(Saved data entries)
= = =

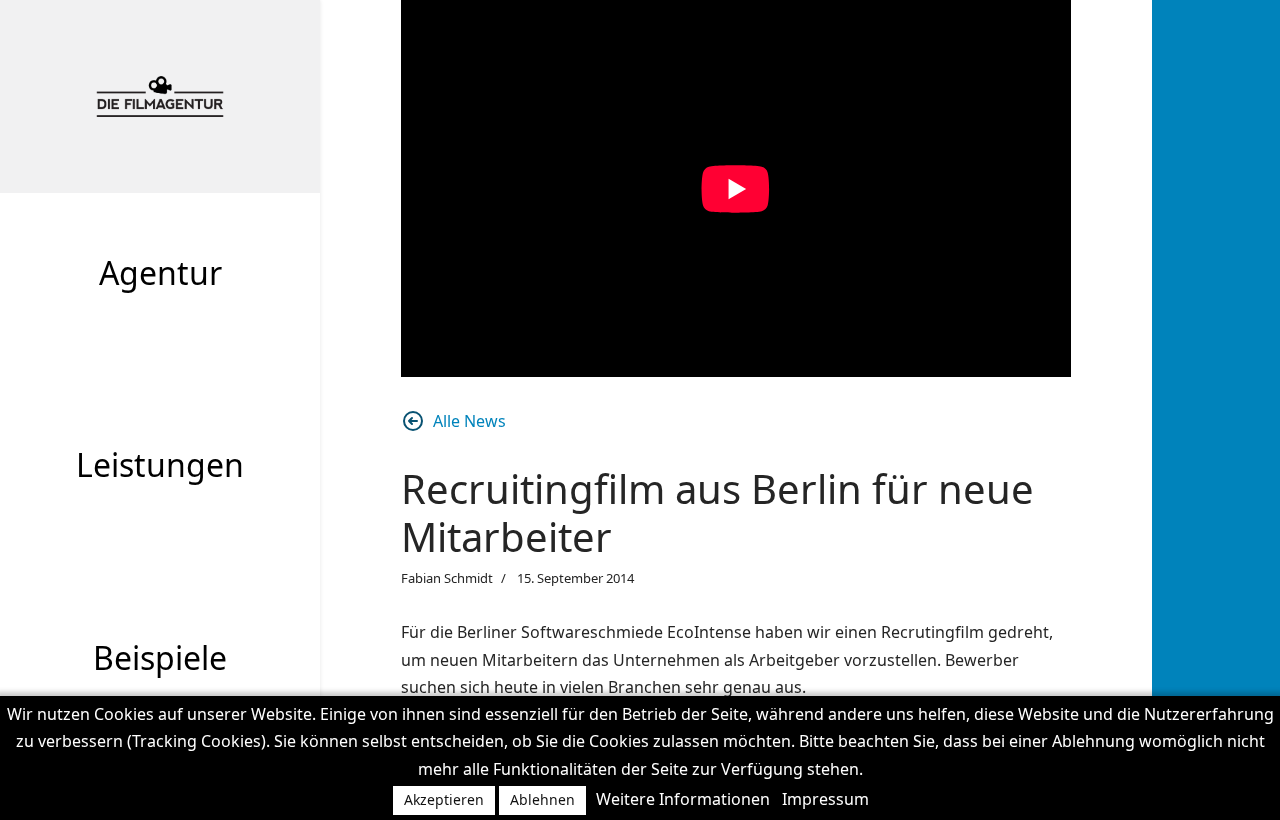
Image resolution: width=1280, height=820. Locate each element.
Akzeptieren (444, 799)
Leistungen (160, 464)
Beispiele (160, 657)
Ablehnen (542, 799)
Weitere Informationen (683, 799)
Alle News (469, 421)
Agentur (160, 272)
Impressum (825, 799)
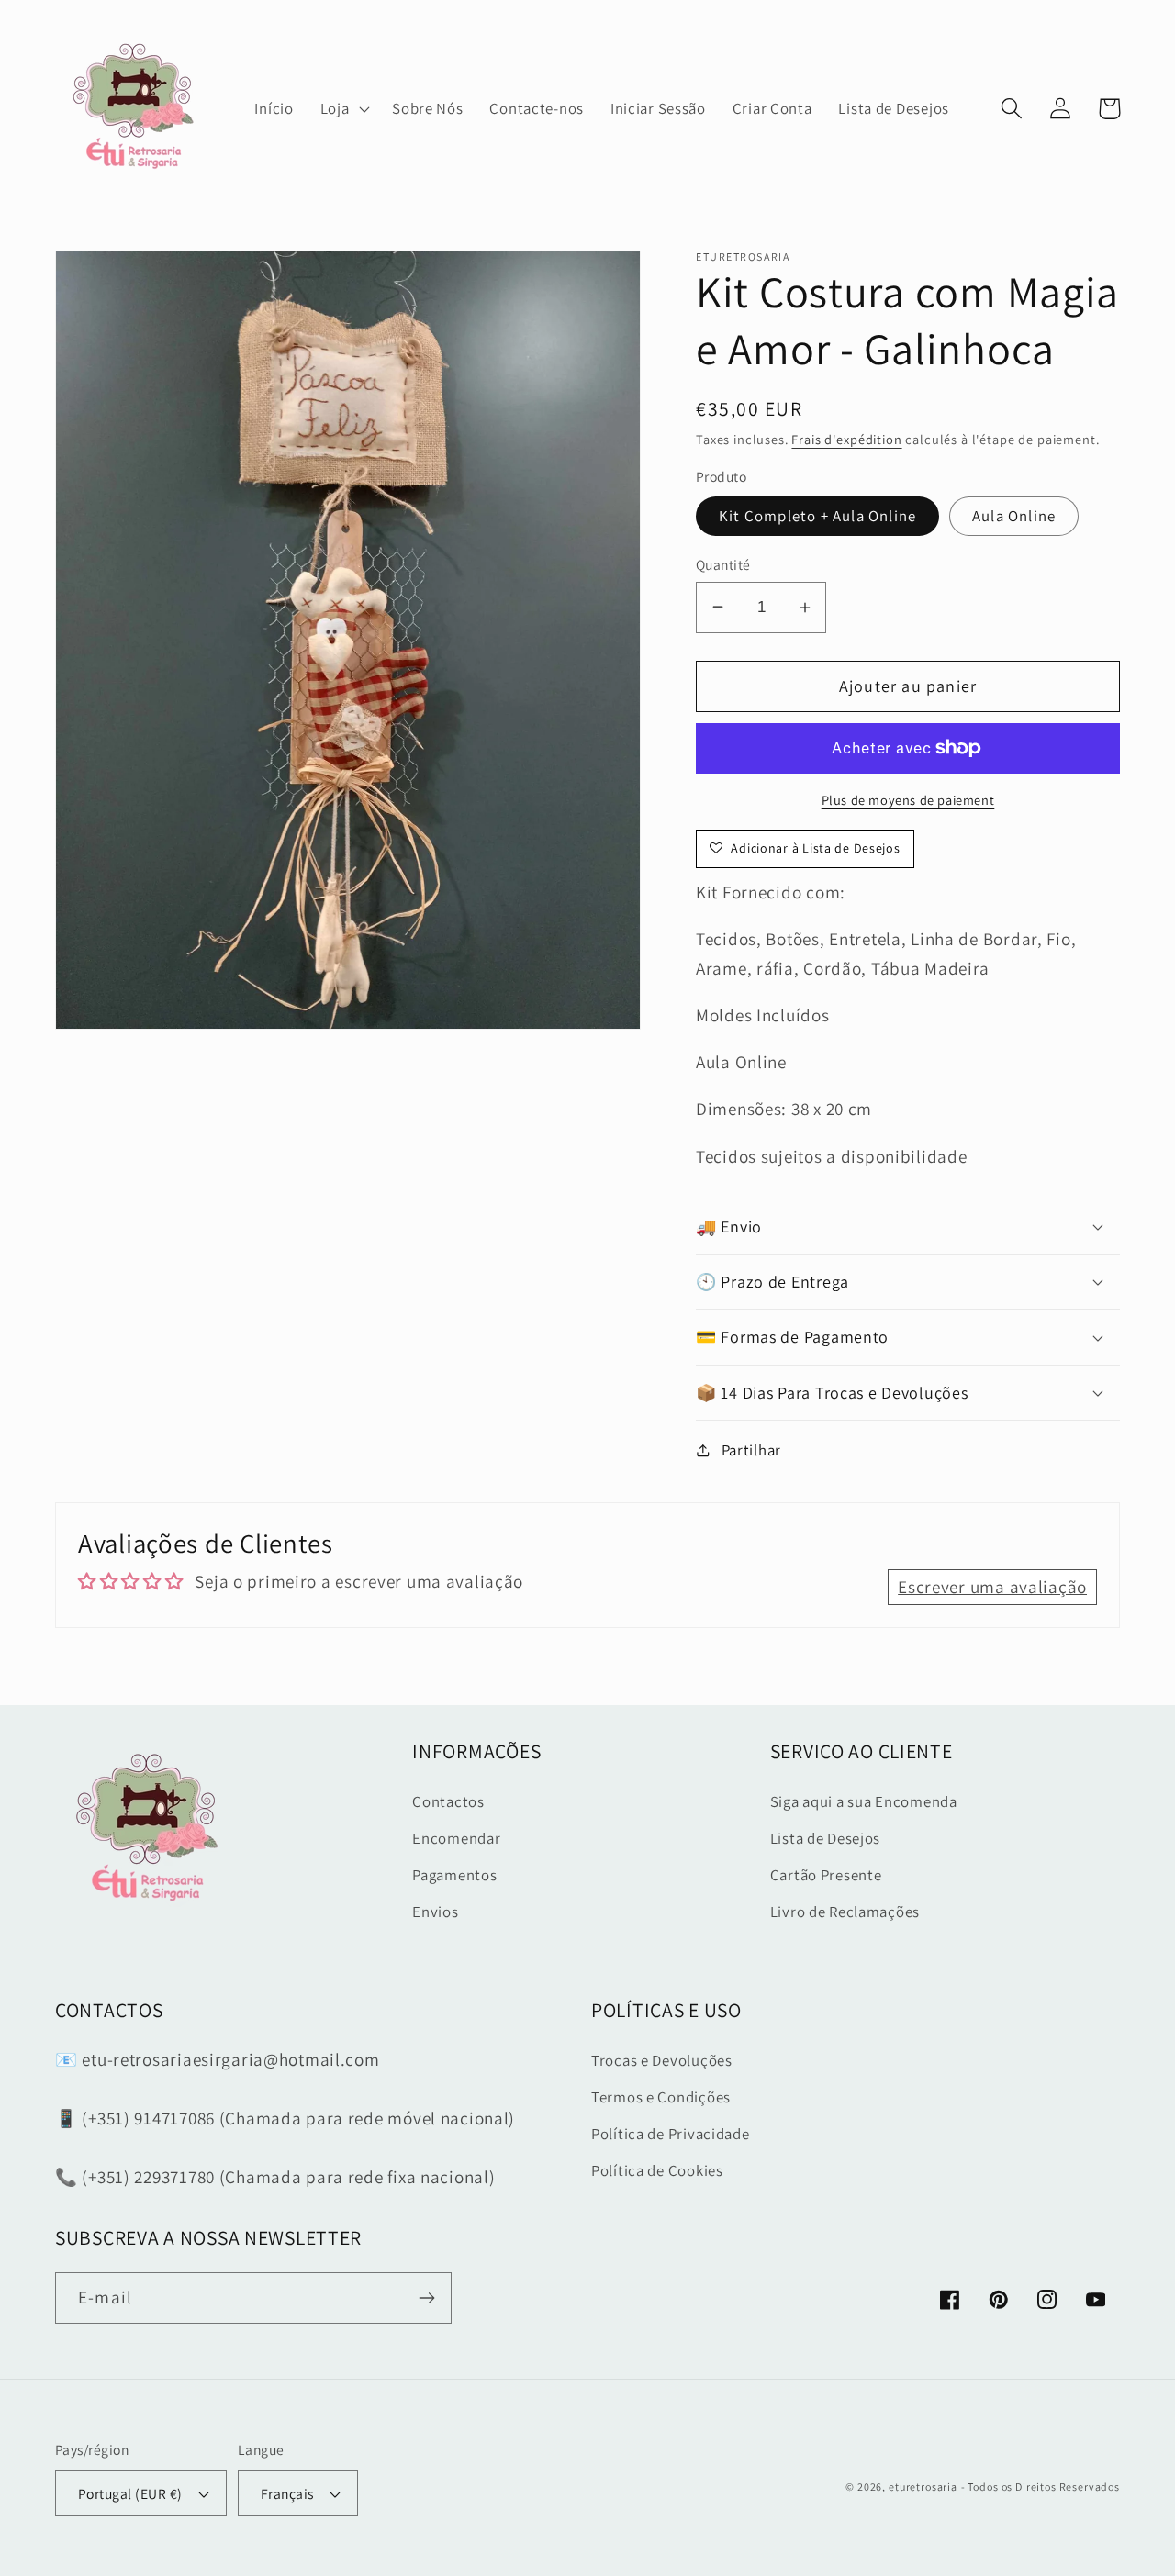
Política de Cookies (657, 2170)
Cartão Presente (826, 1875)
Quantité (723, 564)
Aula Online (1014, 516)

= = =

▶ _Action item_
Reproduce, with no pictures, the lines from the one containing "Weitere Informationen (683, 799)" to the end of the records above, exactly and inclusively.

▶ _Solution below_
Weitere Informationen (683, 799)
Alle News (469, 421)
Agentur (160, 272)
Impressum (825, 799)
Política de Cookies (657, 2170)
Cartão Presente (826, 1875)
Quantité (723, 564)
Aula Online (1014, 516)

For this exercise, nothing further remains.